**PASSAGE FOR REVIEW:**

-------

RANGOON, Burma (AP) -- Heavy security around a 
downtown Rangoon medical school
was lifted Sunday after the government sent 
nearly all the students back to their homes in the
countryside to quell the largest street 
demonstrations since a 1988 nationwide democracy
uprising. 

Democracy leader Aung San Suu Kyi remained 
confined to her home, however,
disappointing about 200 followers who hoped she 
would appear on the streets and speak to
them. 

The government has accused Suu Kyi of fomenting 
the recent unrest, but students who
staged demonstrations in Rangoon and Mandalay 
last week have denied any link to her or
her political party. They are calling for an 
end to police brutality, the right to form a students
union and more civil liberties. 

Medical University No. 1, where security was 
lifted Sunday, was the site of several sit-ins
last week. Students said three people were 
arrested. The school's dormitory appeared to be
empty Sunday. 

Burma's military government responded to the 
weeklong demonstrations by closing most
schools, arresting some students and members of 
Suu Kyi's party, sending students home,
blocking off roads with troops and riot police 
and stationing tanks in downtown Rangoon.

-------

**REQUIREMENT:** Decide whether each statement agrees with the news report on Rangoon, and answer yes or no with the deciding words of the report quoted: (a) Aung San Suu Kyi appeared on the streets on Sunday and spoke to her followers. (b) The students who demonstrated in Rangoon and Mandalay denied any tie to Suu Kyi or her party. (c) Students said five people were arrested at Medical University No. 1.

**SOURCE MATERIAL:**
-------

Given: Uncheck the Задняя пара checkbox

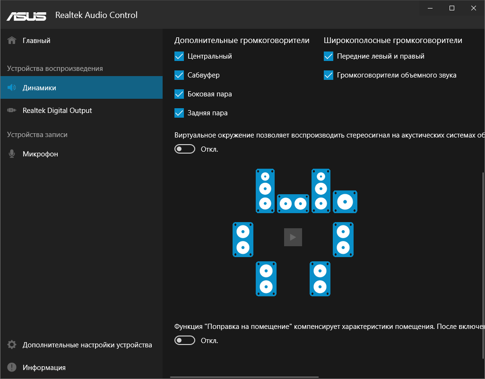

-------

**FINISHED TASK:**
(a) No: "Democracy leader Aung San Suu Kyi remained confined to her home"
(b) Yes: "have denied any link to her or her political party"
(c) No: "Students said three people were arrested."